-- Opening Marker --

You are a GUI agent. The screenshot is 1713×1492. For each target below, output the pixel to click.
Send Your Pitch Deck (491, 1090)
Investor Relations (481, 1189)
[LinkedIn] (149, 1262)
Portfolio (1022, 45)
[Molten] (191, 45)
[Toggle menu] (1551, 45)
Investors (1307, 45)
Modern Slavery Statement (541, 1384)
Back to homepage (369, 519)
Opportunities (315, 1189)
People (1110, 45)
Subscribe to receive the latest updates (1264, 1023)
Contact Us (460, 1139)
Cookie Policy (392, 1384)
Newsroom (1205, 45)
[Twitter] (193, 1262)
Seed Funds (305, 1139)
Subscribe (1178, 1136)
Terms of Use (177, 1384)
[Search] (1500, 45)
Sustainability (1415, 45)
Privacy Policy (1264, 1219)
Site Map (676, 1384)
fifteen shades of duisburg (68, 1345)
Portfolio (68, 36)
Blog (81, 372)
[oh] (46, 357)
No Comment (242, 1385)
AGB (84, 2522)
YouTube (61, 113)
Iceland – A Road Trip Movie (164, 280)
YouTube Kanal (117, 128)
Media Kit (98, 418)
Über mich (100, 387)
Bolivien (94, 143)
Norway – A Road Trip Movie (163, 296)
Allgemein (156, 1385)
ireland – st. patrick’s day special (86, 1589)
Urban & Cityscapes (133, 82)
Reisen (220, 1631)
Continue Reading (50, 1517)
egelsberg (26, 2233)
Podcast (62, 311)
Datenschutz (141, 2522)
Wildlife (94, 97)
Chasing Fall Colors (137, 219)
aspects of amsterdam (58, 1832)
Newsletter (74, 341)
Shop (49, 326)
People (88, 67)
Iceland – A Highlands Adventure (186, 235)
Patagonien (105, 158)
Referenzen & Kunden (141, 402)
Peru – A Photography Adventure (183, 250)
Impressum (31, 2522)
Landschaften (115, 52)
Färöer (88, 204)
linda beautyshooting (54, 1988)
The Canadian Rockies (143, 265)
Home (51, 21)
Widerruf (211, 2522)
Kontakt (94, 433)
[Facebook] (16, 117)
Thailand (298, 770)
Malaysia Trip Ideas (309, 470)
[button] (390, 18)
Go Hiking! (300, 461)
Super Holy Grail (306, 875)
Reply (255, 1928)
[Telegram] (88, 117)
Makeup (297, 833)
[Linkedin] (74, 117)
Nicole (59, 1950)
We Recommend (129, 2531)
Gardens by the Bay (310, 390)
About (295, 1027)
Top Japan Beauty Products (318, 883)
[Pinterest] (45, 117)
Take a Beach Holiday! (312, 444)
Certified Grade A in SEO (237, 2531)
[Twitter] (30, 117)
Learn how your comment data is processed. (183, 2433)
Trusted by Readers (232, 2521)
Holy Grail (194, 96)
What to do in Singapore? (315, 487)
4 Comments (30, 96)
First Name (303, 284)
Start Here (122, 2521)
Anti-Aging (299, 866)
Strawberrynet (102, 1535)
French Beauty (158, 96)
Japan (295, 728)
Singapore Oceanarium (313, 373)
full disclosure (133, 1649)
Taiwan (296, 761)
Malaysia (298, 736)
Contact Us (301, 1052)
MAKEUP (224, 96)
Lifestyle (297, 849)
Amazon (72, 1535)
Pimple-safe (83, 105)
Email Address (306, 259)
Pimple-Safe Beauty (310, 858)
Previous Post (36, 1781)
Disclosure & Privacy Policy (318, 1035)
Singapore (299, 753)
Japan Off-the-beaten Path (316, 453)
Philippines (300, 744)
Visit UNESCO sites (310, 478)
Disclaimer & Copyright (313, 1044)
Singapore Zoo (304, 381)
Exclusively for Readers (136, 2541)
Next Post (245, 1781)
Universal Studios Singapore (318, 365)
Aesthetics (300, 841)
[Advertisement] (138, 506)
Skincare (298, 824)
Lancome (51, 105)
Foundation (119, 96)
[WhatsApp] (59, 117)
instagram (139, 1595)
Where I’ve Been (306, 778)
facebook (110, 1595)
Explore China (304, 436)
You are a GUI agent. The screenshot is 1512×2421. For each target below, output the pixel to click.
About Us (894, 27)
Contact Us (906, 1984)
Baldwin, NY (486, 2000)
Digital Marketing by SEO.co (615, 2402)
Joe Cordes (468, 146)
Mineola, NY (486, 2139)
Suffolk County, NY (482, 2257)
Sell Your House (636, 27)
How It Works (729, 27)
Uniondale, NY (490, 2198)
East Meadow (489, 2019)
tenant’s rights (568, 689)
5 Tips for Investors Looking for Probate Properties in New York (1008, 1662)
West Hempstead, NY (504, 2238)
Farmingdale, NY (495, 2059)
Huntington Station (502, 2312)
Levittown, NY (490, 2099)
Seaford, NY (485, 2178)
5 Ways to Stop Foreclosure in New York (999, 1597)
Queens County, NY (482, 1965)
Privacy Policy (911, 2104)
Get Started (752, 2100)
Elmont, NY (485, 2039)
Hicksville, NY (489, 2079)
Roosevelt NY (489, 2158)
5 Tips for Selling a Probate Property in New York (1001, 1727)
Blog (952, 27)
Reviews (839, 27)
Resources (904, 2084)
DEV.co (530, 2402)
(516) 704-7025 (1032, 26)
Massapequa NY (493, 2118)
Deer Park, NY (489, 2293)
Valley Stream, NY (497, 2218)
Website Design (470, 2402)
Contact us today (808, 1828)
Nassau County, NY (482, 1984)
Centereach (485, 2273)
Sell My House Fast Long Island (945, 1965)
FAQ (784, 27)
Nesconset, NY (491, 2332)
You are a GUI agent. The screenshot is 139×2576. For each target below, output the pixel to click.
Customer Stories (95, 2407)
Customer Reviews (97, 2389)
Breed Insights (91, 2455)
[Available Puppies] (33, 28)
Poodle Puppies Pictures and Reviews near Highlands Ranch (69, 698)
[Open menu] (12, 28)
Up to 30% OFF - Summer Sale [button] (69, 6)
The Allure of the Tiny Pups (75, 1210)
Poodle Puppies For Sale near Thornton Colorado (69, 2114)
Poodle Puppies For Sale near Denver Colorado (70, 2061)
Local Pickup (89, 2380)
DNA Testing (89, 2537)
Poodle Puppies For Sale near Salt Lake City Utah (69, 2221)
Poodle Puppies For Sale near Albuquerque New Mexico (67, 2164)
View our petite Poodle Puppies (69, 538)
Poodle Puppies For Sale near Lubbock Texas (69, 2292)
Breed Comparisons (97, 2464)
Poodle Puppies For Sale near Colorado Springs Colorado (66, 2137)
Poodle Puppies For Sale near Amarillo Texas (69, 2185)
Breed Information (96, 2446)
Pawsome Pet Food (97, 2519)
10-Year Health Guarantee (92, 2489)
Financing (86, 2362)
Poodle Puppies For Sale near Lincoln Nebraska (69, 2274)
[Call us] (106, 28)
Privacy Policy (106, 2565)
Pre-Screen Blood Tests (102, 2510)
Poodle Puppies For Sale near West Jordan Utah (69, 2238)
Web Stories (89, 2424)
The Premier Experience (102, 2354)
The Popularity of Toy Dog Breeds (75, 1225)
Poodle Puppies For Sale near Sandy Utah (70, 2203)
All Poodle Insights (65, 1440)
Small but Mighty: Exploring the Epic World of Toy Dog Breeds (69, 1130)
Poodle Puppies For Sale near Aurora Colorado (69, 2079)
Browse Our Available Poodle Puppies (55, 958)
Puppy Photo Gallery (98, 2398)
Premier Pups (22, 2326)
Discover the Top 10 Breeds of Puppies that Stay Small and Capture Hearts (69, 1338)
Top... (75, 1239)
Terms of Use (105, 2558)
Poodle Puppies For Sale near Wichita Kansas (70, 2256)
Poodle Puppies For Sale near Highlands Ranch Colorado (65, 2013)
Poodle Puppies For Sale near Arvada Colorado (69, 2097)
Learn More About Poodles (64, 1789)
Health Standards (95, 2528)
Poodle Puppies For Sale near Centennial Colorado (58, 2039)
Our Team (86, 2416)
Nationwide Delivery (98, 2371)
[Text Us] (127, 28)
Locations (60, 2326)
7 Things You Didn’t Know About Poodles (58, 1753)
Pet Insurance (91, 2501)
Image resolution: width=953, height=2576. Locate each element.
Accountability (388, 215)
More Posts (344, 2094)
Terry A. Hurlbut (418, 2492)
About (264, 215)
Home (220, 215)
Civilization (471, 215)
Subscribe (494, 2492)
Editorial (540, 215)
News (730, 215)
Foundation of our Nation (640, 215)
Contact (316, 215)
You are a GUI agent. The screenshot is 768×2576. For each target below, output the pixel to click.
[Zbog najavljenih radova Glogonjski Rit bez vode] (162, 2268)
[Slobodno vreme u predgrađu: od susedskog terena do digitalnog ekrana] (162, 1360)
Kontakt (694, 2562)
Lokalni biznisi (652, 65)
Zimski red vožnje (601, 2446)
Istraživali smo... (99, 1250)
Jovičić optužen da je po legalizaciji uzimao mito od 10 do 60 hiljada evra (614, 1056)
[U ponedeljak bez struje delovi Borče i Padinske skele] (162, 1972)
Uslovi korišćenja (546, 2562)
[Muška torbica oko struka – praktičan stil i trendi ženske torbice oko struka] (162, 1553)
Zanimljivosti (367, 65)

-- Closing Marker --

TASK: Your task is to find every line above containing the word "Learn" and copy it.

ANSWER SECTION:
Learn how your comment data is processed. (183, 2433)
Learn More About Poodles (64, 1789)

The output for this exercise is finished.